Arrange the rows from the line with "Given: Open the 不限黑名单 dropdown" to the line with "Looking at the screenshot, I should click(x=651, y=176)." as a two-column CSV with the headers instruction and response. Put each row on one CSV line, quote every field, turn line breaks into spaces, and leave the pictures out.

Exercise materials ::
════════
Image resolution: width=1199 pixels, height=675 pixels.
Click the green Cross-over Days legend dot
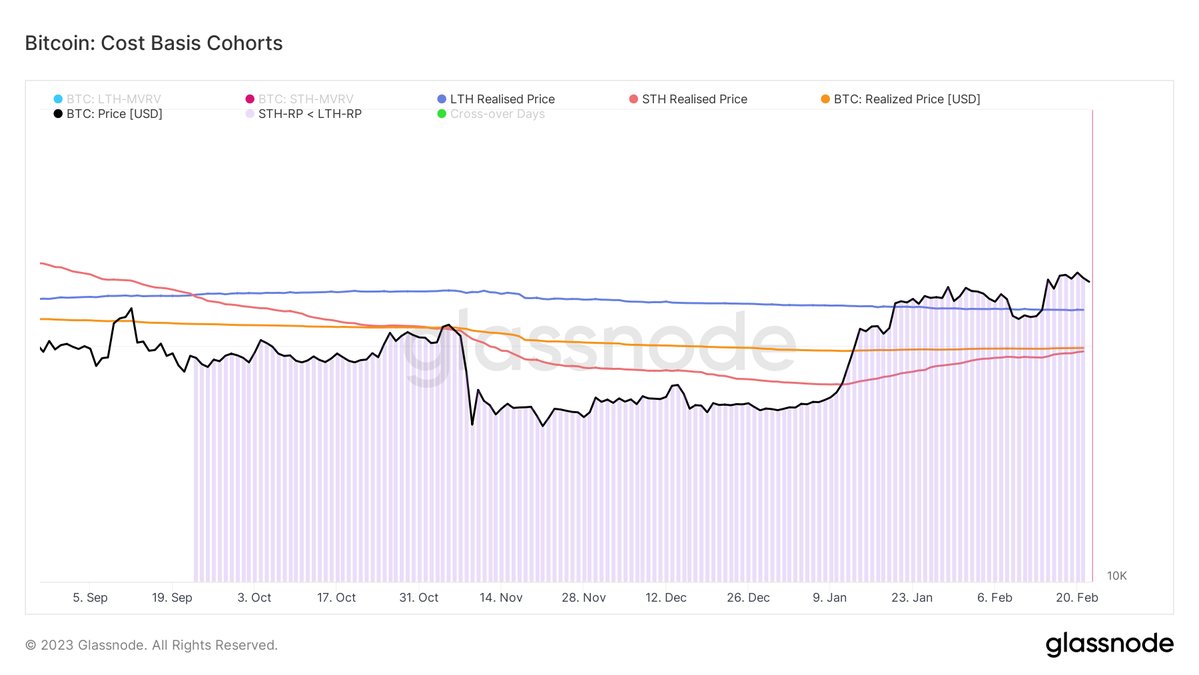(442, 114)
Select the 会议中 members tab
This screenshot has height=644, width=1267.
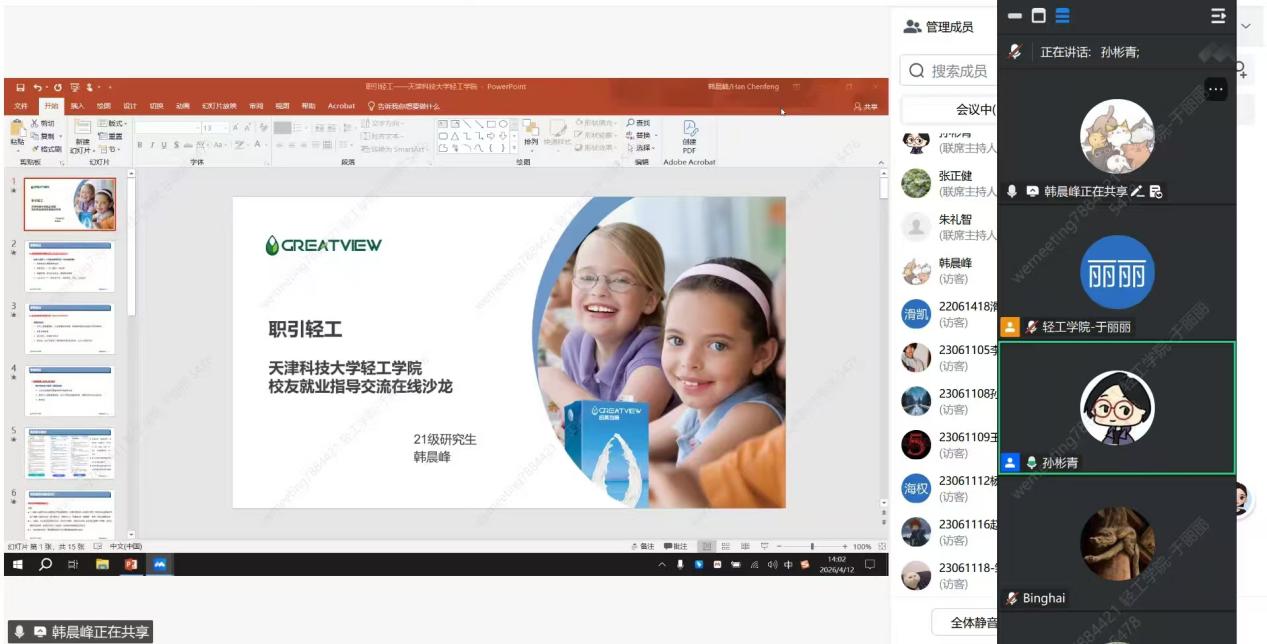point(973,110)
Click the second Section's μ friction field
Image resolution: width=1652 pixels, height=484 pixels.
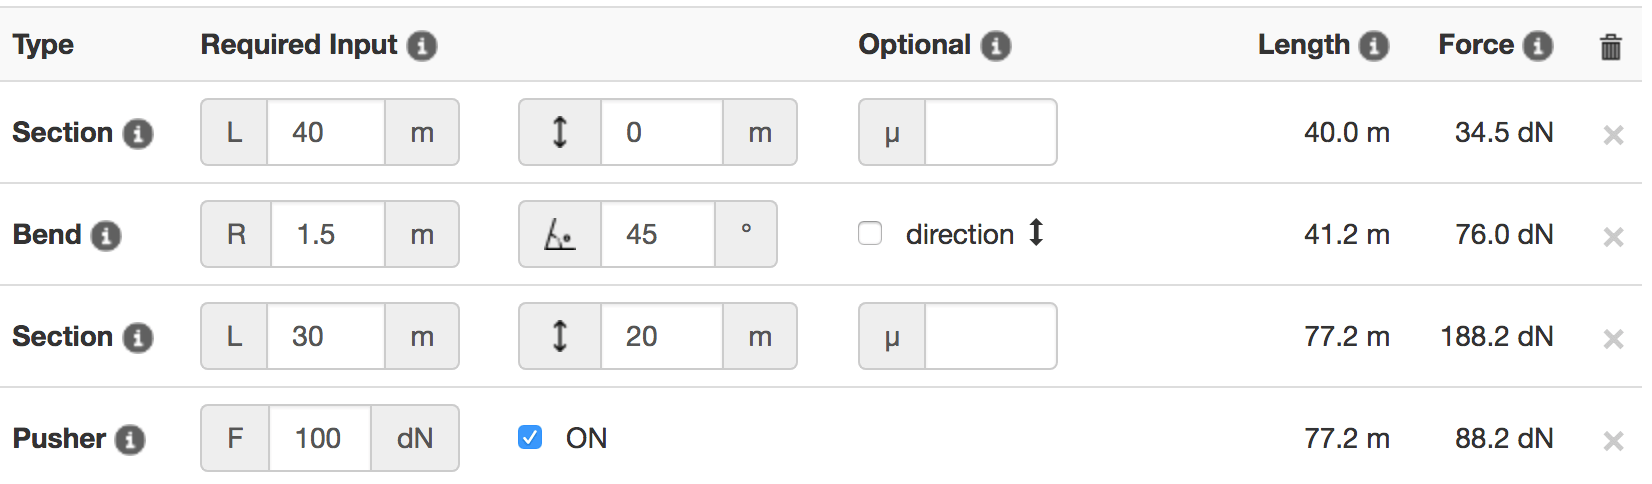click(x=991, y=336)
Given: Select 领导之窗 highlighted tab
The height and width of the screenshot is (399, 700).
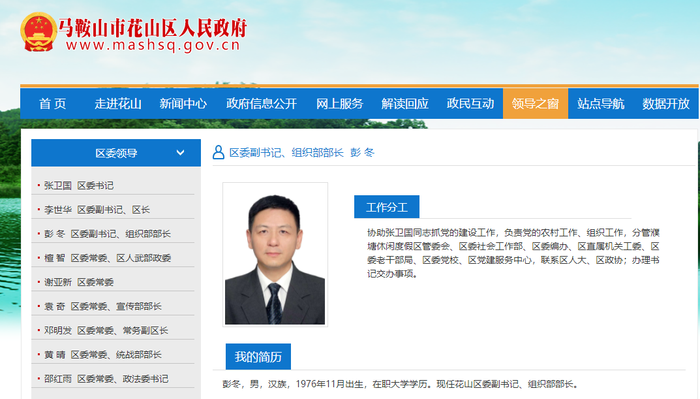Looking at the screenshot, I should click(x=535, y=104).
════════
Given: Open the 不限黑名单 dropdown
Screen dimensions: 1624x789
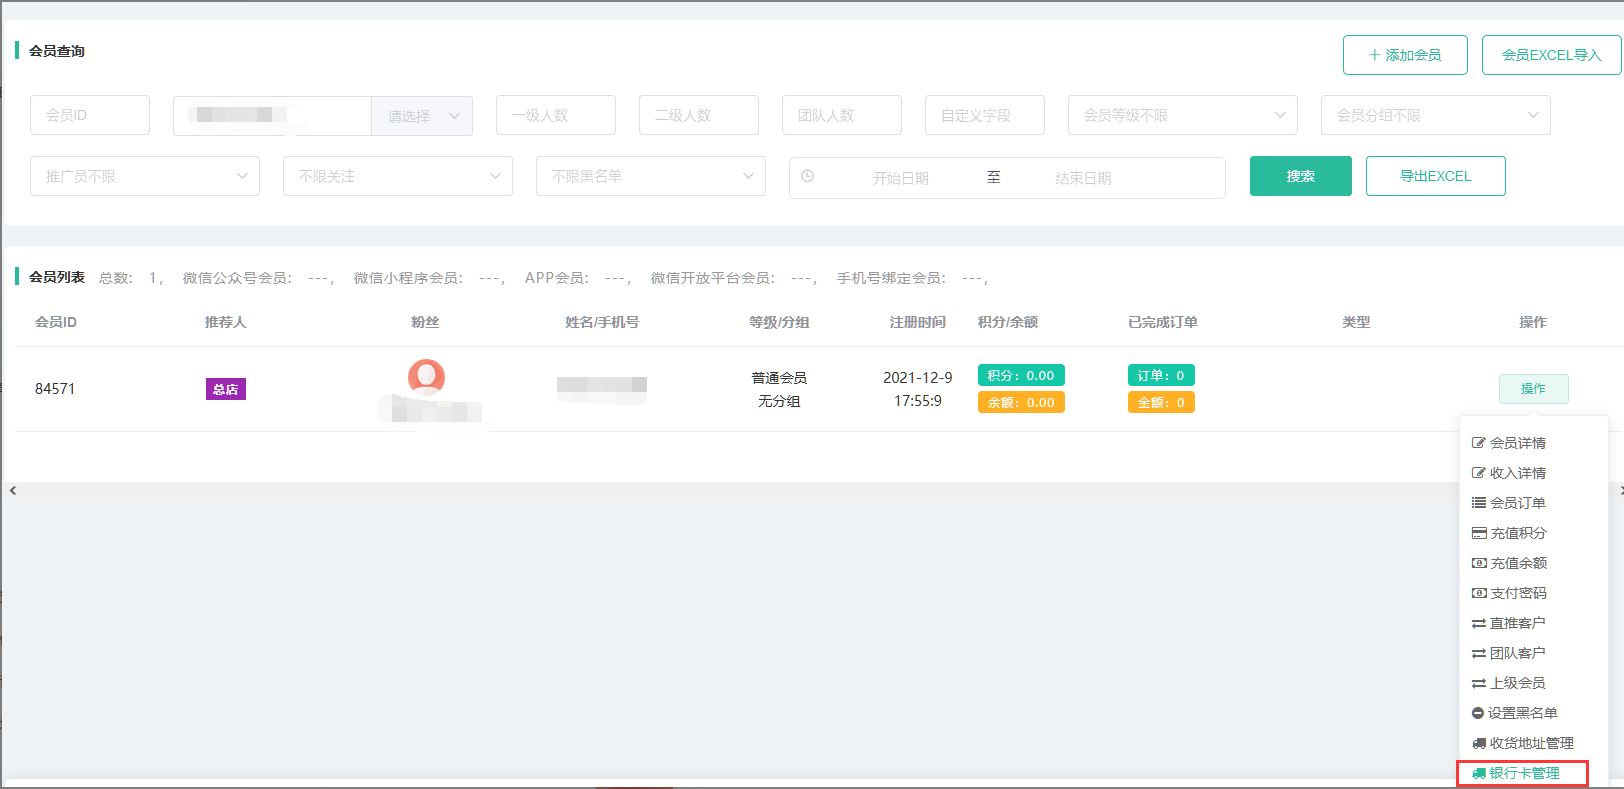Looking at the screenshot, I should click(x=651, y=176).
════════
Problem solution ::
instruction,response
"Given: Open the 不限黑名单 dropdown Screen dimensions: 1624x789","Looking at the screenshot, I should click(x=651, y=176)."